PROBLEM DESCRIPTION ▸ Extract the lines beginning at the one that holds "Task: Create a new file in Files panel" and ending at the final line of the material below, keeping them exact and leaving out all pictures.
__________________________________________________
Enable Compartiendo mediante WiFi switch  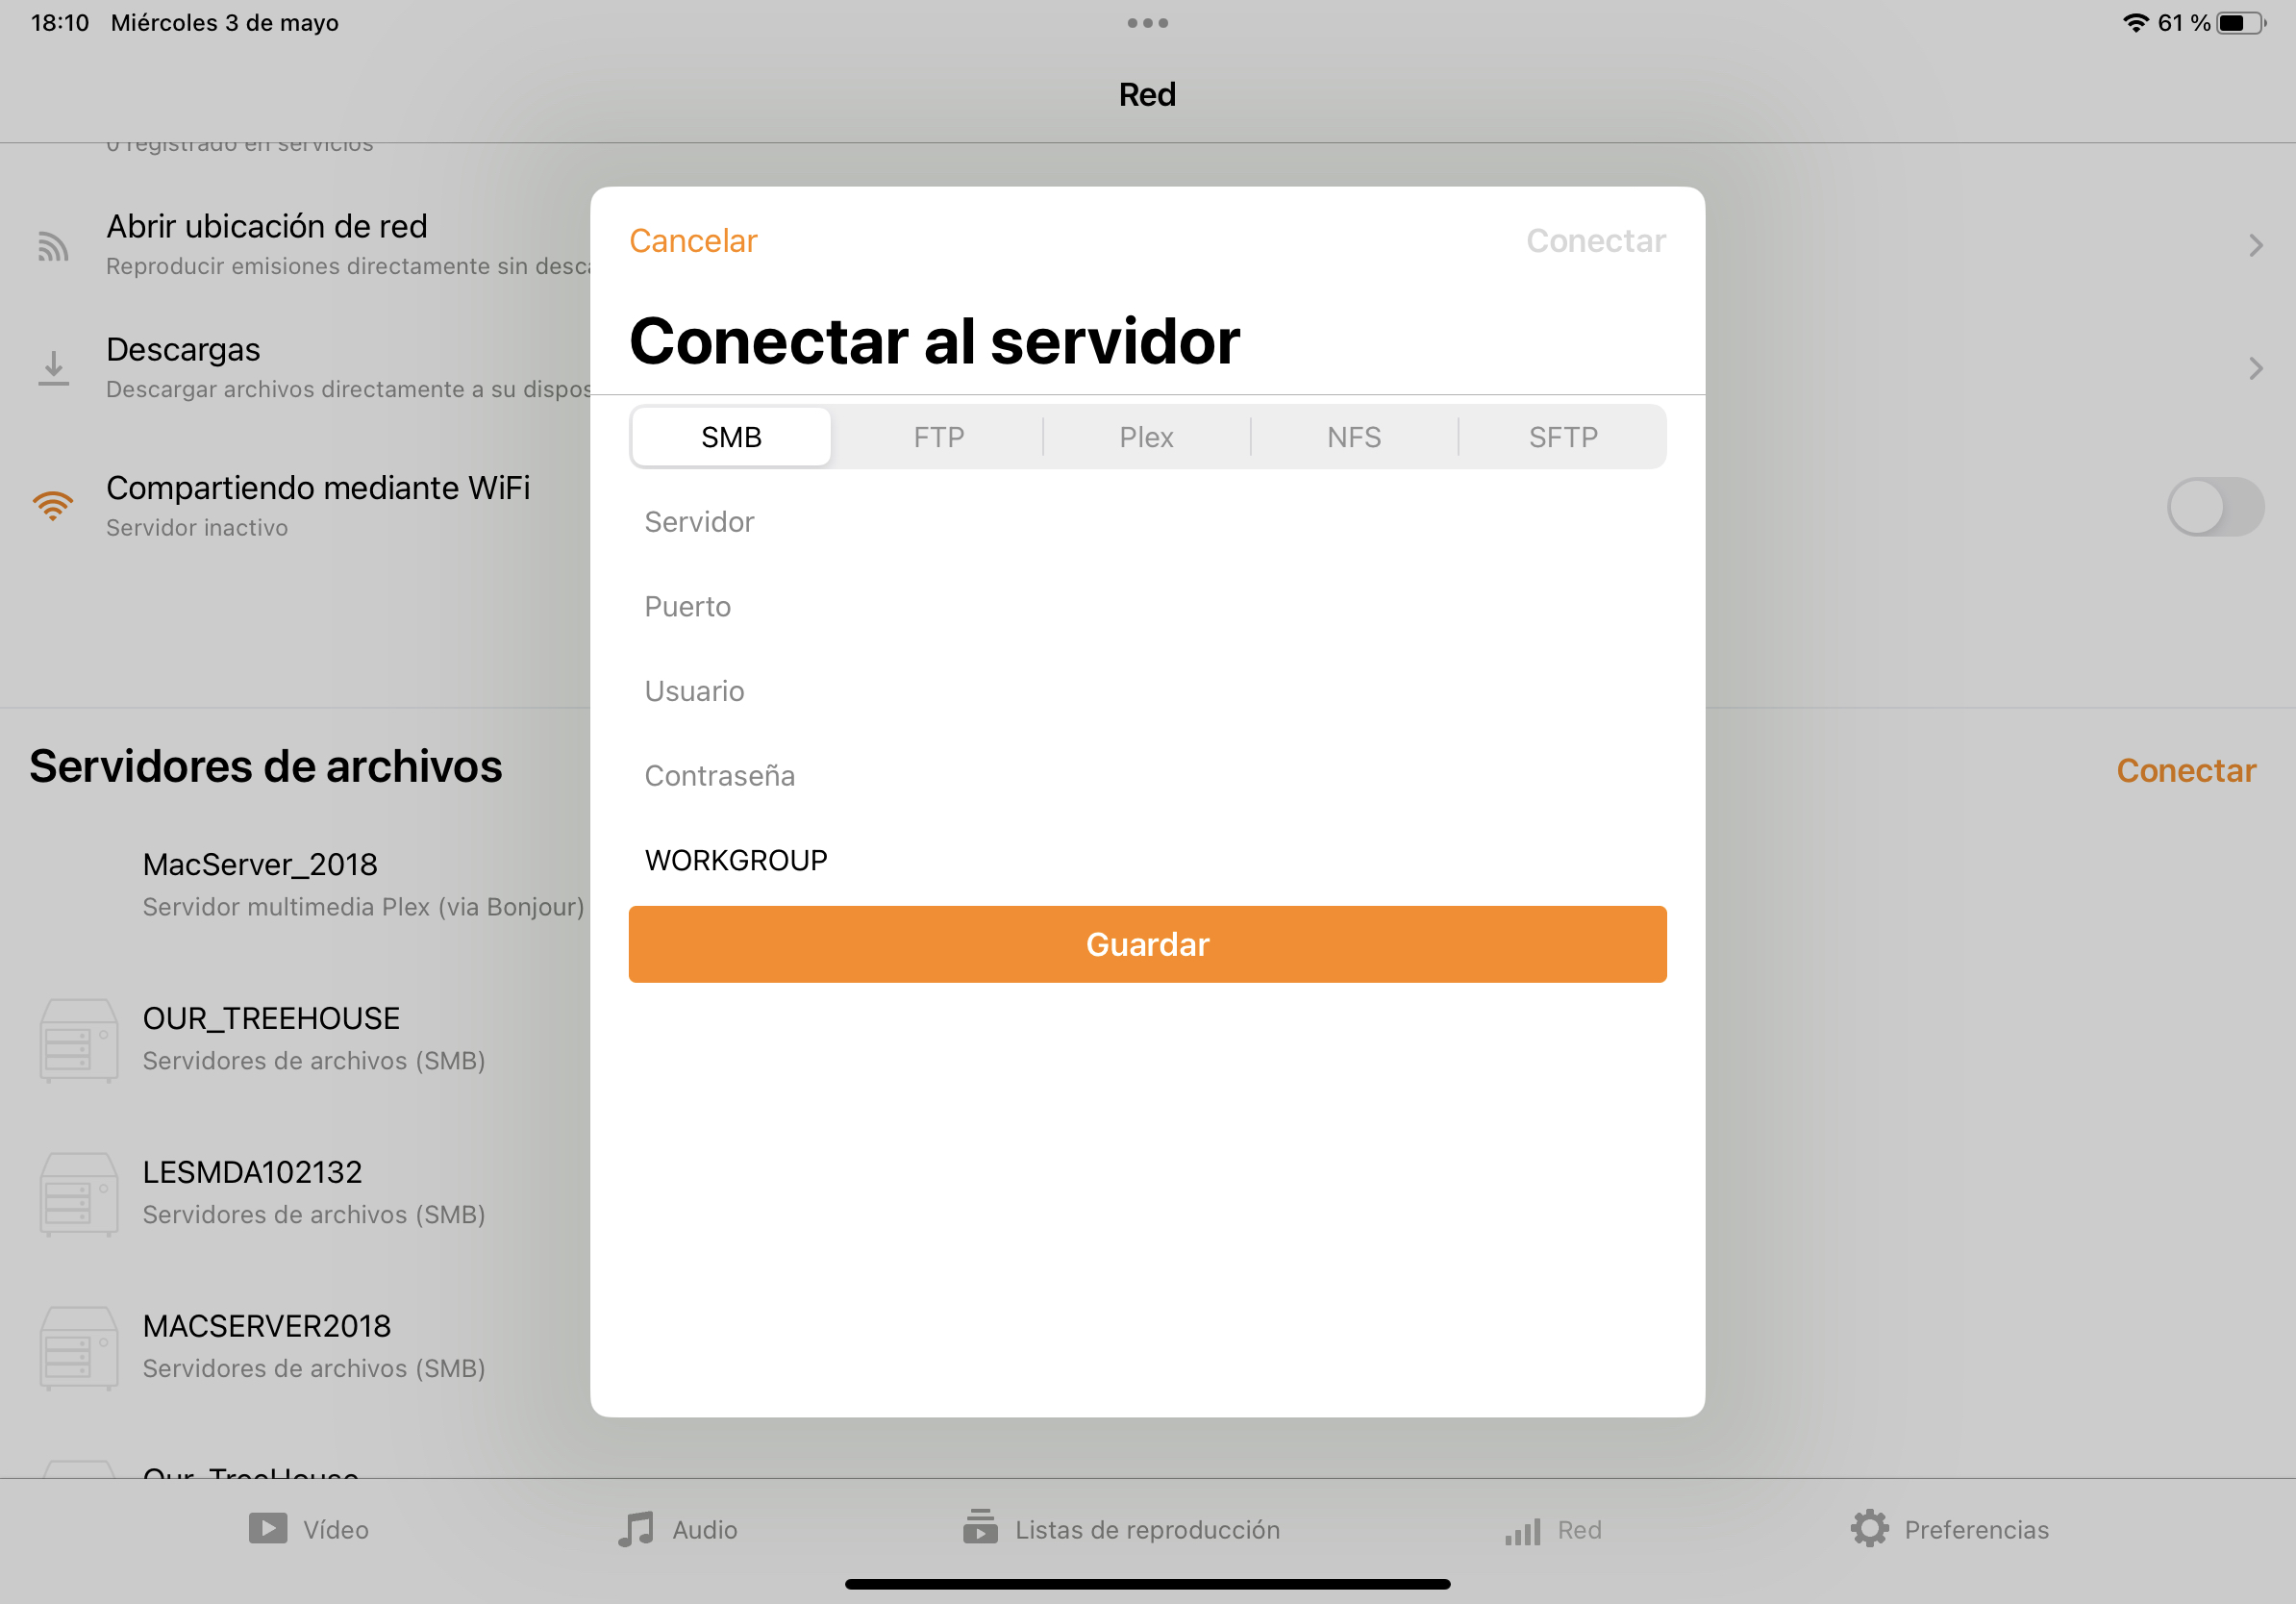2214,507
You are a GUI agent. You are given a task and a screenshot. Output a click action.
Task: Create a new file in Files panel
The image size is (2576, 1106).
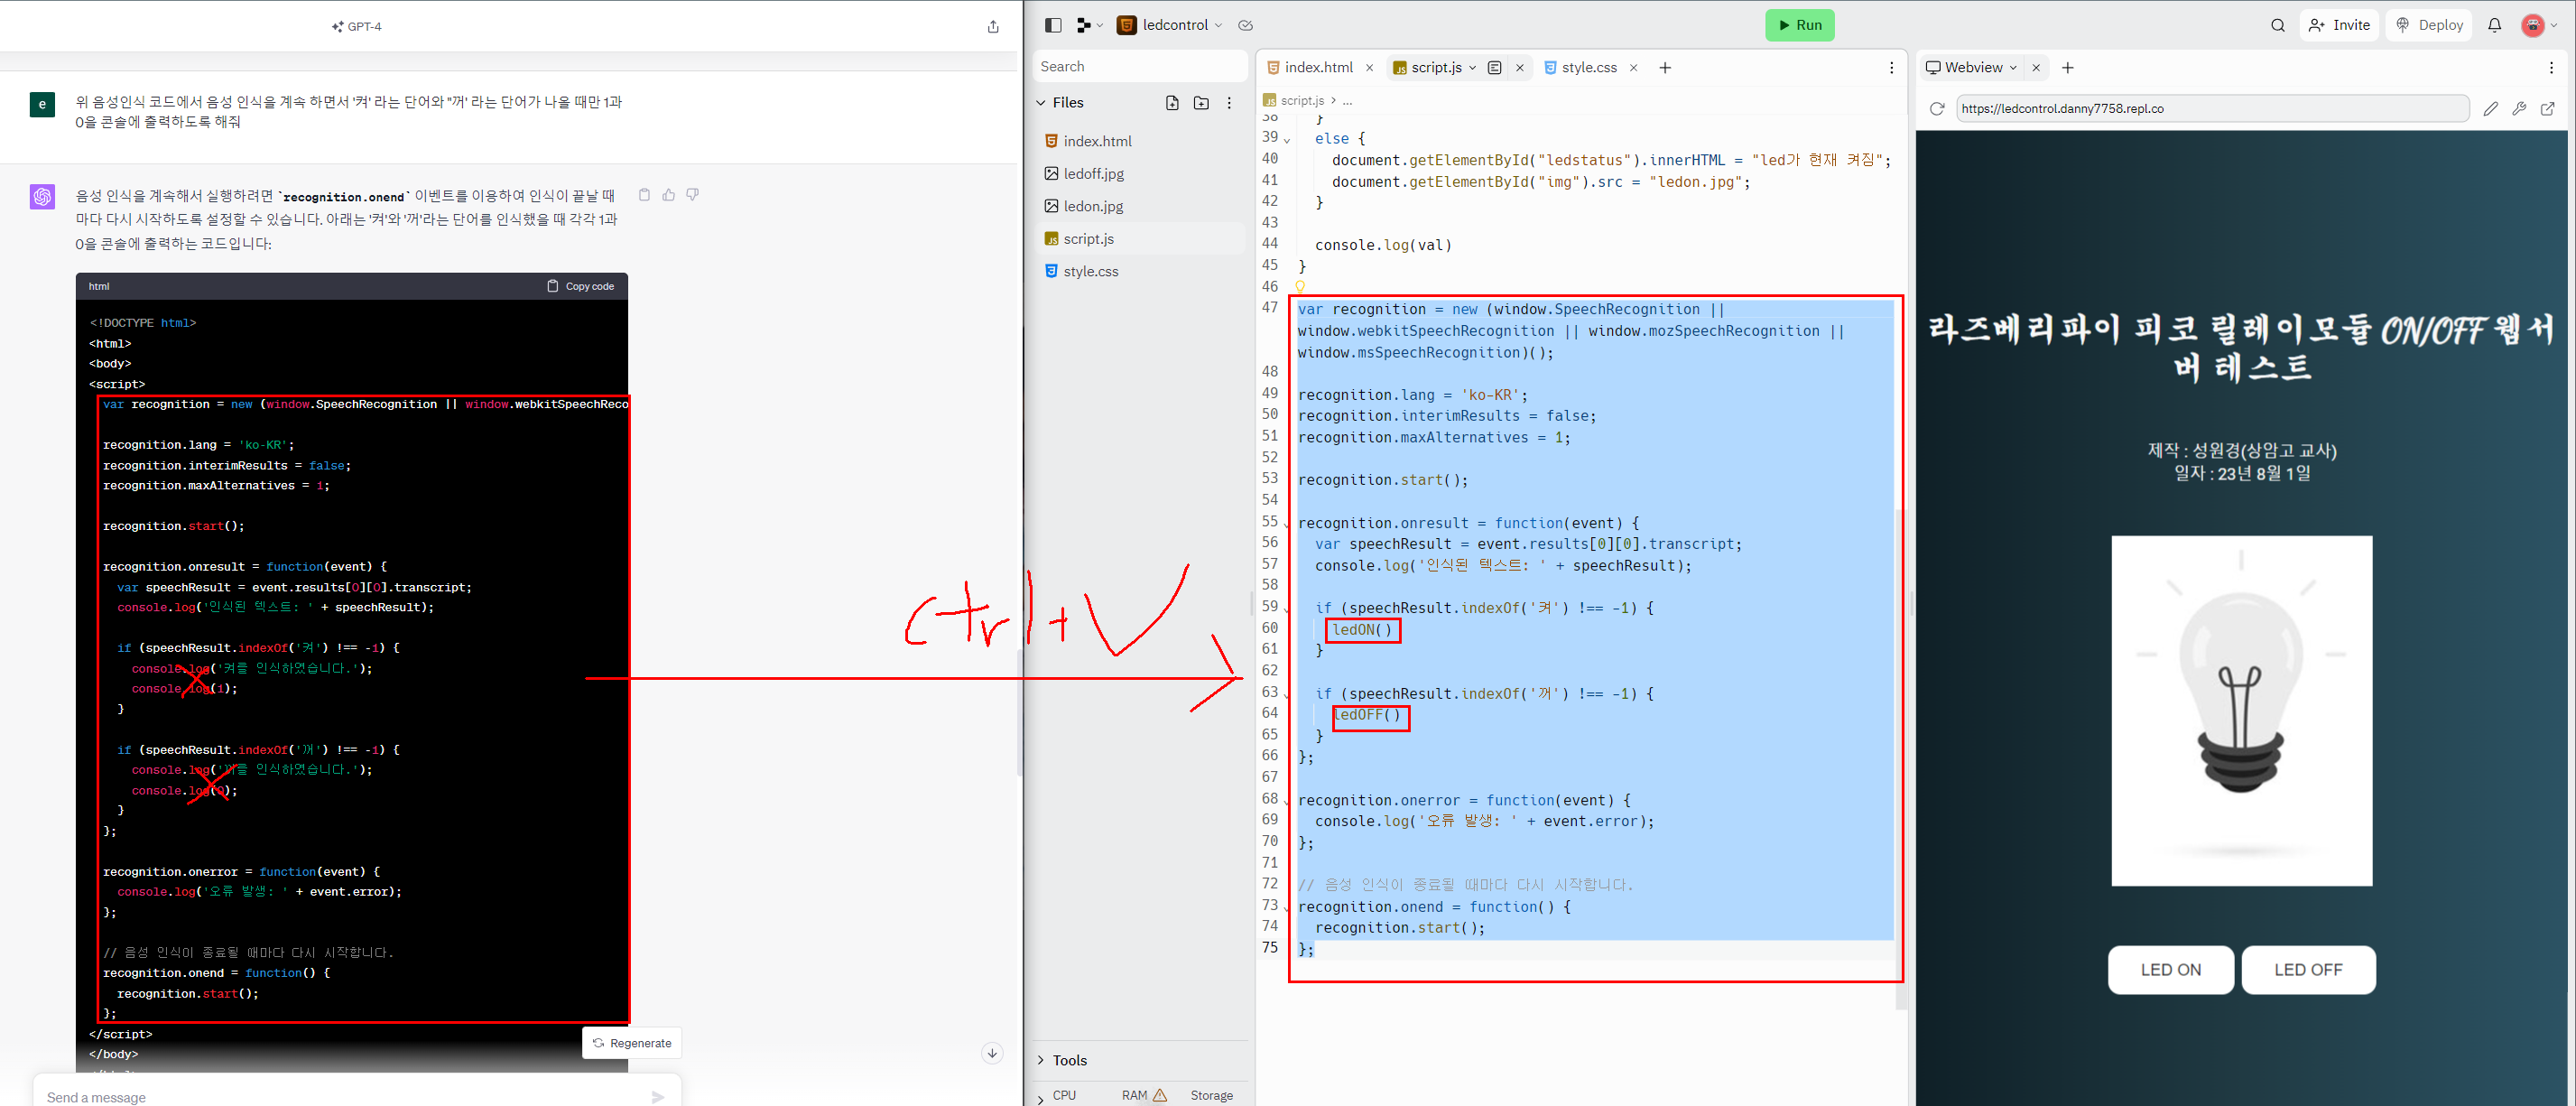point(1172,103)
__________________________________________________
OUTPUT BELOW ▸
Task: Create a new file in Files panel
The image size is (2576, 1106).
point(1172,103)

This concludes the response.